Minecraft players and those who run Minecraft servers face a new and dangerous security vulnerability, which could allow bad actors to run remote code on their computers. Dubbed as ‘BleedingPipe,’ by a user group called MMPA (Minecraft Malware Prevention Alliance), the exploit uses Java deserialization to infect servers or clients that have one of many popular mods installed.
The number of vulnerable Minecraft mods is extensive. A German goes by Dogboy21 on GitHub has identified three dozen popular mods that have the vulnerability, ranging from AetherCraft to Immersive Armors to ttCore Dogboy21’s Github page also has a patch to fix the problem, which involves getting a new JAR file to put into your mods folder. The MMPA’s blog post lists even more mods that are affected and claims that, specifically, 1.7.10 and 1.12.2 version modpacks are those that are vulnerable.
BleedingPipe works by taking advantage of a problem with the ObjectInputStream class in Java. A hacker can feed data to the server with code that does something malicious, and then, when the server receives the code and “deserializes” it, that code gets executed on the server side. Similarly, if the server itself is infected, it could feed binary data back to a client (a player) whose PC deserializes it locally and executes the code.
If a threat actor is able to execute code on either the server or client side, the possibilities are nearly endless. They could find ways to exfiltrate your user data and use it for identity theft or could take over your computer and use it for Botnet attacks on other systems.
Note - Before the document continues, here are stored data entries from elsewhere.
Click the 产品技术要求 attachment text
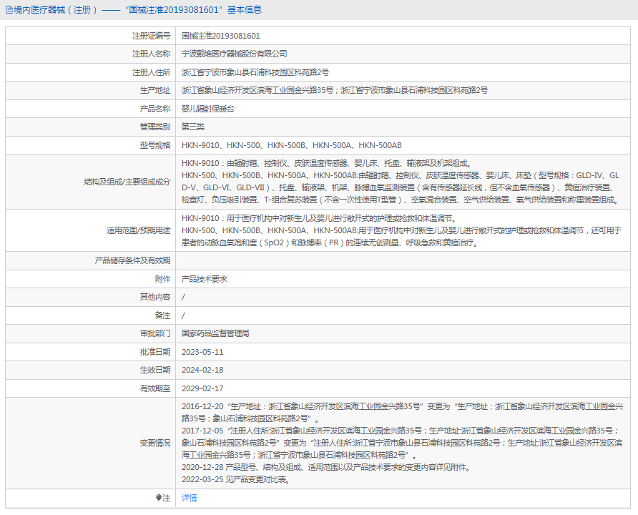Image resolution: width=638 pixels, height=515 pixels. click(204, 279)
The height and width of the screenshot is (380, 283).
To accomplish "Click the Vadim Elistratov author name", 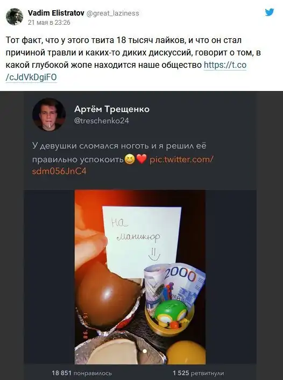I will coord(56,13).
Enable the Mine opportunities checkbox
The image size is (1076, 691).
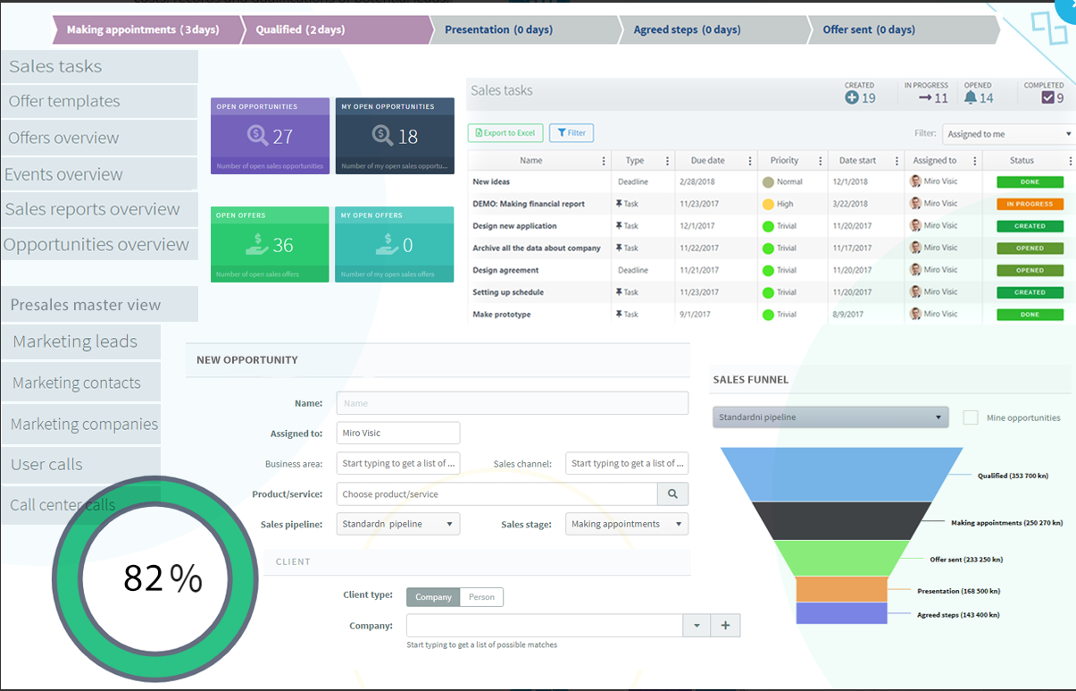coord(969,417)
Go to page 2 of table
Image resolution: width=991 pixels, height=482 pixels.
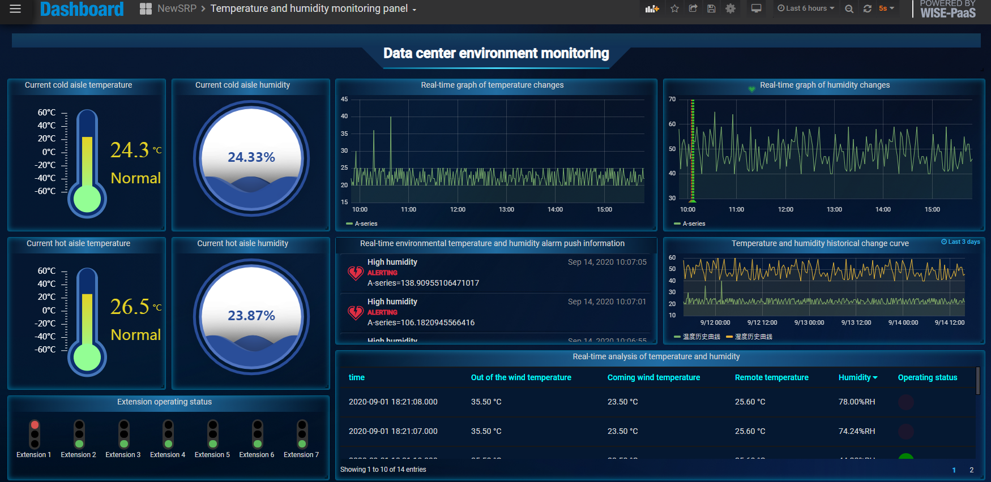(x=971, y=470)

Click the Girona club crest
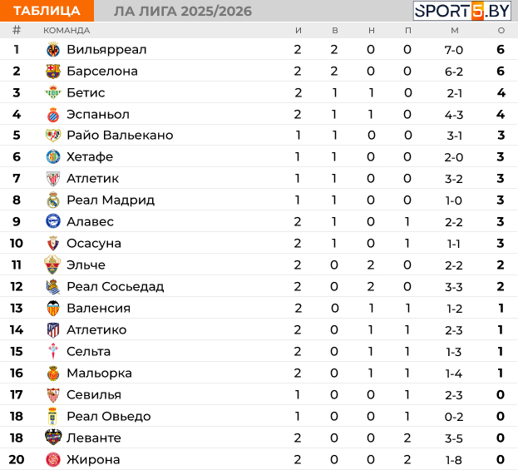click(x=53, y=459)
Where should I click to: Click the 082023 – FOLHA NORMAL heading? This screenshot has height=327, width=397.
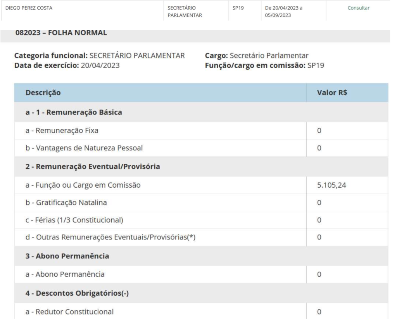click(61, 33)
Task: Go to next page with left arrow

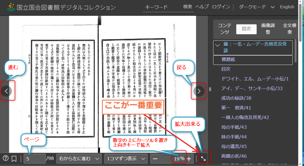Action: [x=7, y=91]
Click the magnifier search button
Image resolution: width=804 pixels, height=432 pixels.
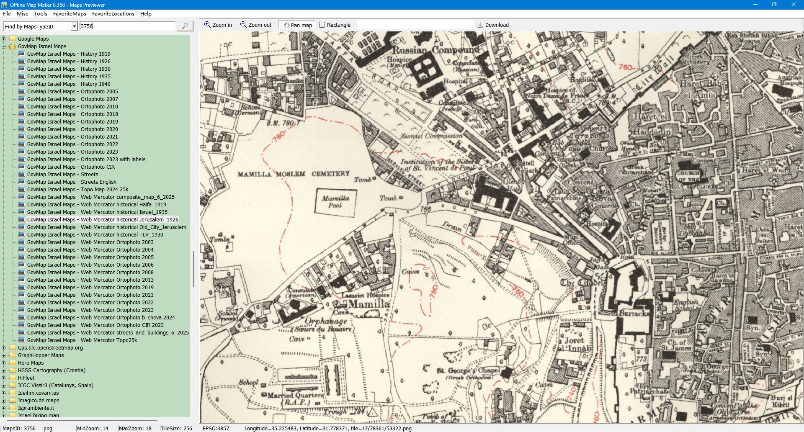[x=185, y=26]
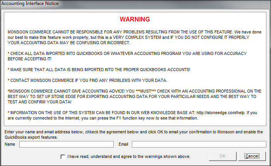Click the greyed-out OK button
This screenshot has width=271, height=166.
[222, 156]
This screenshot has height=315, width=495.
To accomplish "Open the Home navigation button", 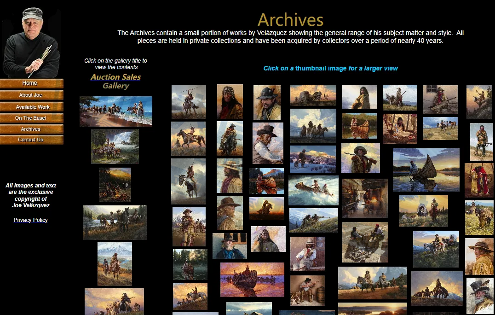I will coord(31,83).
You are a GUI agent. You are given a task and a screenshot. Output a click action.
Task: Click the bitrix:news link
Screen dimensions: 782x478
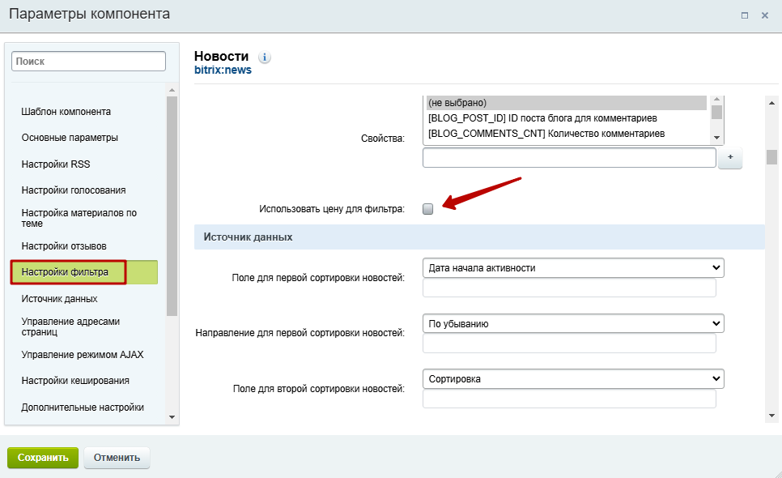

According to the MMPA, a threat actor has scanned all Minecraft servers on the IPv4 address space and may have deployed a malicious payload to them. So, any server running an affected mod could be infected.
BleedingPipe is similar to another recently-discovered exploit within Log4j, a Java logging library. Minecraft.net, an official Microsoft site, has a warning up along with mitigations for the Log4j vulnerability.
MMPA recommends checking for infected files in yours .minecraft directory, using a scanner such as JSus or jNeedle. Dogboy21 recommends downloading his patch if you are using any of the mods.